The tendancy to use name/value pairs has been described as PertinentInformationism.
Discussion
Premises
1. It is always possible to express any data element using the RIM. In the worst case, the RIM can adjusted via harmonization to provide the necessary support.
2. It is equally possible to express any data model as a set of related Observations where all semantics are expressed through Observation.code and Observation.value
The extreme of approach 1 leads to in-efficient implementations, extremely large, complex models and unhappy implementers.
The extreme of approach 2 leads to a datamodel that takes little or no advantage of the RIM and results in substantially reduced likelihood of interoperability and increased effort to map between implementations
Considerations
- All other things being equal, explicit modeling improves chances for interoperability and is therefore preferable
- Explicit modeling inevitably means a loss of some efficiency. An "observation-based" approach should not be selected solely because a conveying a desired data element requires walking through 4 or 5 'empty' classes to reach it.
- The "inefficiency" argument associated with explicit modeling will be significantly reduced by a forthcoming ITS which allows for serialization of a collapsed model that avoids the need to communicate most, if not all empty classes.
- Messages which include 'generic' observation classes with broadly defined vocabulary domains will find that those classes become tempting targets for localized extension of messages, rather than using more explicit model-based localization approaches.
- As a result, it is better to create tighter Observation classes that ensure that only information related to the "desired" grab bag area can be included. For example, a domain name such as "FinancialAdjustmentModifierTypes" is better than a domain name "RelatedInformationTypes".

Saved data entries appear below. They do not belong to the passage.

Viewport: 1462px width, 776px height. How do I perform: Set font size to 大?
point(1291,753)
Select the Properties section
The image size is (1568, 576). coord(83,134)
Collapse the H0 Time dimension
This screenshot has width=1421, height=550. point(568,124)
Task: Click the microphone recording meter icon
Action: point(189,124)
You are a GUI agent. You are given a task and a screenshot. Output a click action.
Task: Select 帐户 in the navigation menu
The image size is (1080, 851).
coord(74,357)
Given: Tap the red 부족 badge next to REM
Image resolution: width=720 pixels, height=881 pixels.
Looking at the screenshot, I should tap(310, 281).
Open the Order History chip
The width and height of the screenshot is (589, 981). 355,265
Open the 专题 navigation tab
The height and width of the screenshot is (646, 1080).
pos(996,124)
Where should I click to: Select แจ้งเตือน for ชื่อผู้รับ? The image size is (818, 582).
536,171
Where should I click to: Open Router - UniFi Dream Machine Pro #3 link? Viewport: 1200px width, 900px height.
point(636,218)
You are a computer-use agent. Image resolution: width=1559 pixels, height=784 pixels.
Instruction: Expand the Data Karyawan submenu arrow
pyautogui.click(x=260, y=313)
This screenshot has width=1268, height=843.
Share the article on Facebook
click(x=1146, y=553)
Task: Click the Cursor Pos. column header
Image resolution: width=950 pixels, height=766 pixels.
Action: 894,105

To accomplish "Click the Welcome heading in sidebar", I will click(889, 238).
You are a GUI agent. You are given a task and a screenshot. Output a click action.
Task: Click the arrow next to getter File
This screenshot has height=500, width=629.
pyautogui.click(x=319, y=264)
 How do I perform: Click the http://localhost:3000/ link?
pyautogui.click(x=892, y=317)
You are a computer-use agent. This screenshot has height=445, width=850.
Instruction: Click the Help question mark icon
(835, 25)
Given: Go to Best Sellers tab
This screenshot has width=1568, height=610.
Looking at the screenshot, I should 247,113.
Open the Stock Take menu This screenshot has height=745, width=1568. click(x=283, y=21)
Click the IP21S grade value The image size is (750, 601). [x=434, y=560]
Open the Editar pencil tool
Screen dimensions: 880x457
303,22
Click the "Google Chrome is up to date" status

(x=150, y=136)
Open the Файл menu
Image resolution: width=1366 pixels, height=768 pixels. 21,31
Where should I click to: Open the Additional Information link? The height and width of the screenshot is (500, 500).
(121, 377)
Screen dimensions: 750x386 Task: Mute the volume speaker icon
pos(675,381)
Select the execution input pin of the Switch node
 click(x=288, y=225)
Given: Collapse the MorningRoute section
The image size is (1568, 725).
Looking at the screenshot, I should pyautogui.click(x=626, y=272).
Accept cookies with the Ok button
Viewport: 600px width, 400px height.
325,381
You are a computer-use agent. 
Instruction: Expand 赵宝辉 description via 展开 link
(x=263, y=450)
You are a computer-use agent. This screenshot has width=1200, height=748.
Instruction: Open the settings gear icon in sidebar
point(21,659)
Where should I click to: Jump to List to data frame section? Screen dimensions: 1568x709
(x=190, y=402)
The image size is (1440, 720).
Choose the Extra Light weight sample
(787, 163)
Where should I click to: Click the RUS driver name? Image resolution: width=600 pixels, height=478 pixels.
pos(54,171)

- Factors which tend towards explicit modeling:
- attributes associated with explicit general business rules or which need to be available to low level processes such as security, audit, lookups and preliminary screening
- data requirements which are well known and static
- data requirements which are consistent in interpretation and requirements across jurisdictions (note that it doesn't mean all jurisdictions must support the element - that's managed through optionality. What matters is that if an element is supported, jurisdictions typically need to express the same sort of information
- data elements that are likely to need to appear as explicitly positioned and labeled elements in a user interface (as opposed to in a generic list of miscellaneous elements)
- situations where the attributes of "Observation" other than 'code' and 'value' are either nonsensical or are extremely unlikely to ever be relevant
- situations where there is a clear way to model the data element accoding to the RIM or where the data concept is already explicitly modeled in other domain models. (Note that this criteria requires a degree of modeling skill and knowledge of other domains. Modelers are encouraged to bring situations where they're not sure how to model a given concept forward to MnM.)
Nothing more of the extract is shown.